• [Provided passage]
=====
Header - Contains basic information about the date, time and location of the dive.
Profile - Records sufficient detail to show the profile of the dive.
Equipment - Shows what the diver was wearing and what dive gear was used during the dive.
Conditions - Allows the diver to record what the environment was like (both above and below water).
Comments - Used for any general information not covered in other sections.
Verification - used to record the signature and certification details of the buddy / instructor that was with the diver during the dive.

A more minimalistic log book for recreational divers who are only interested in keeping a record of their accumulated experience (total number of dives and total amount of time underwater), could just contain the first point of the above list and the maximum depth of the dive.

A commercial diver's logbook may be considered a legal document, and may contain more information, both about the diver, and about each dive recorded. It is generally verified by the diving supervisor for each diving operation.
It may include the following sections:
 Personal details of the diver
 Medical certificates of fitness to dive and notes
 Qualifications and certificates
 Training record
 Competence assessment record
 Record of dives
 Medical records illness or injury
 Cumulative diving experience
The record of each dive may contain:
 Date of the dive
 Signature of the diver
 Name and address of the diving contractor
 Dive location
 Vessel or installation from which the dive is done
 Type of dive (Surface oriented or saturation)
=====
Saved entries
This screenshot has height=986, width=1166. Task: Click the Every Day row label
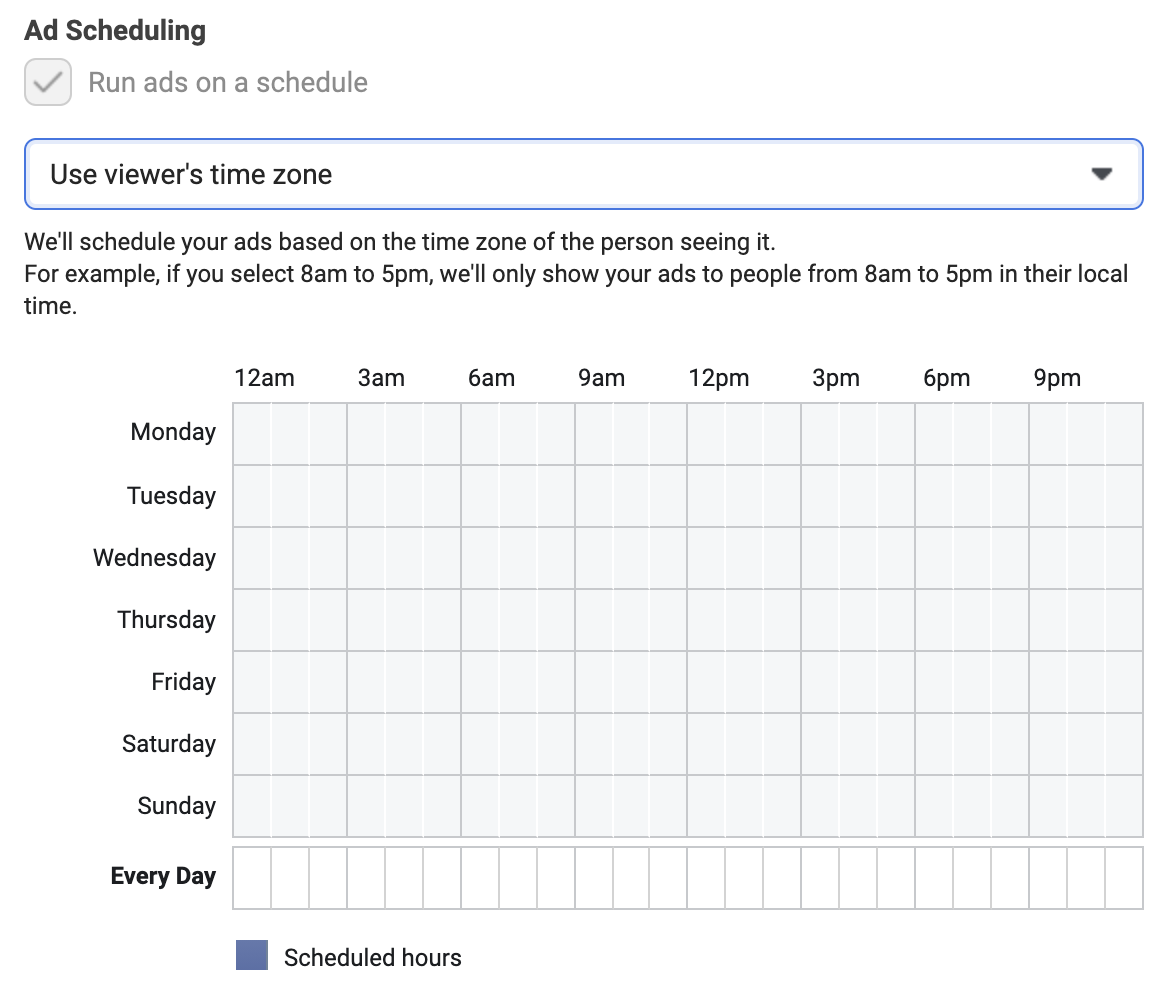(163, 876)
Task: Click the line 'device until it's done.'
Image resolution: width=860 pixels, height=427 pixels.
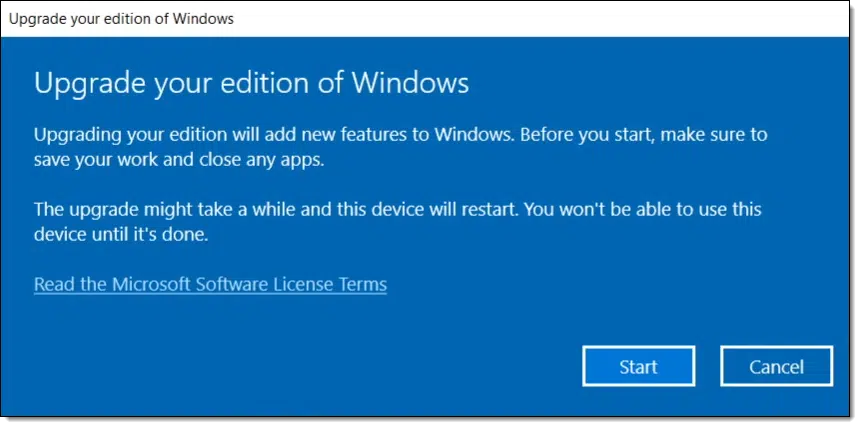Action: (x=121, y=236)
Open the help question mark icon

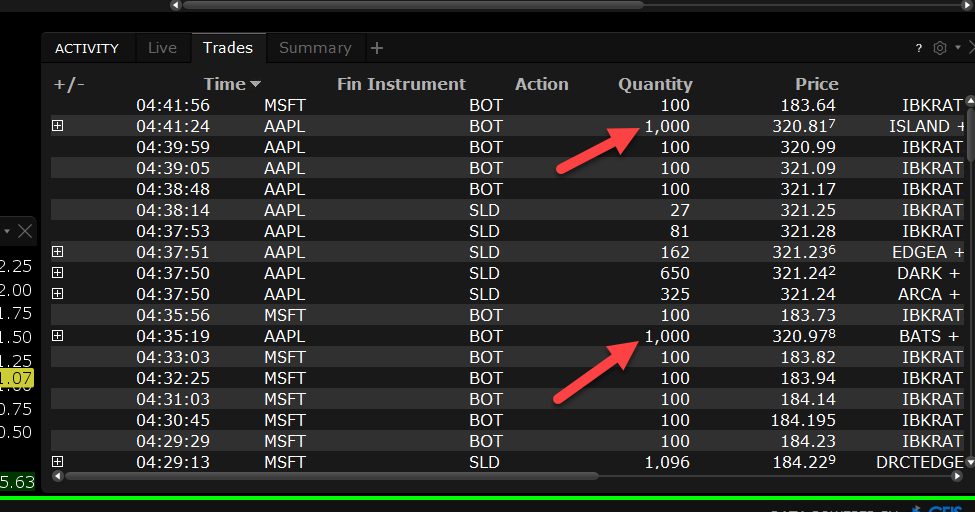[919, 48]
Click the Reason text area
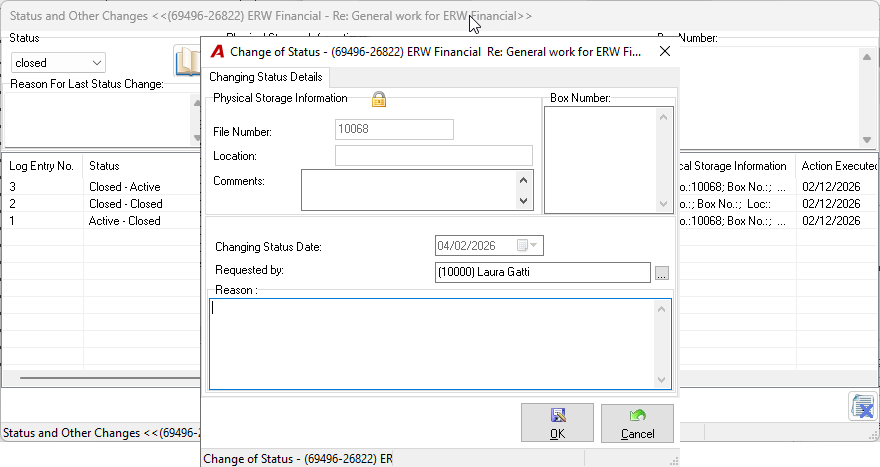880x467 pixels. 432,344
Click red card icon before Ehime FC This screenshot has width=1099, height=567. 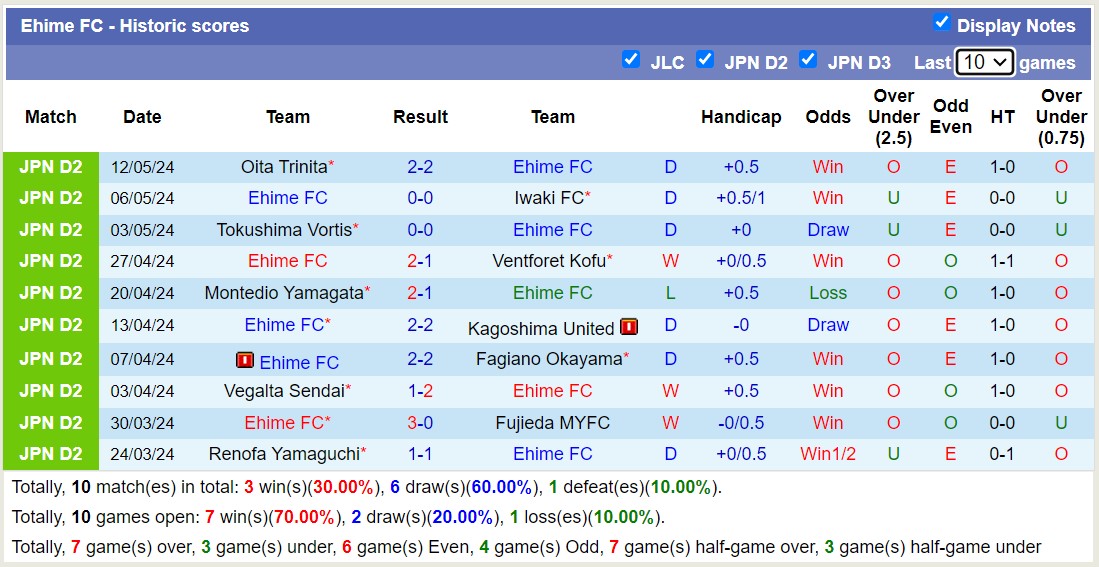click(x=245, y=360)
=====
• [Work instructions] Copy out the full passage on dive logbook contents word for word.

• [Result]
Header - Contains basic information about the date, time and location of the dive.
Profile - Records sufficient detail to show the profile of the dive.
Equipment - Shows what the diver was wearing and what dive gear was used during the dive.
Conditions - Allows the diver to record what the environment was like (both above and below water).
Comments - Used for any general information not covered in other sections.
Verification - used to record the signature and certification details of the buddy / instructor that was with the diver during the dive.

A more minimalistic log book for recreational divers who are only interested in keeping a record of their accumulated experience (total number of dives and total amount of time underwater), could just contain the first point of the above list and the maximum depth of the dive.

A commercial diver's logbook may be considered a legal document, and may contain more information, both about the diver, and about each dive recorded. It is generally verified by the diving supervisor for each diving operation.
It may include the following sections:
 Personal details of the diver
 Medical certificates of fitness to dive and notes
 Qualifications and certificates
 Training record
 Competence assessment record
 Record of dives
 Medical records illness or injury
 Cumulative diving experience
The record of each dive may contain:
 Date of the dive
 Signature of the diver
 Name and address of the diving contractor
 Dive location
 Vessel or installation from which the dive is done
 Type of dive (Surface oriented or saturation)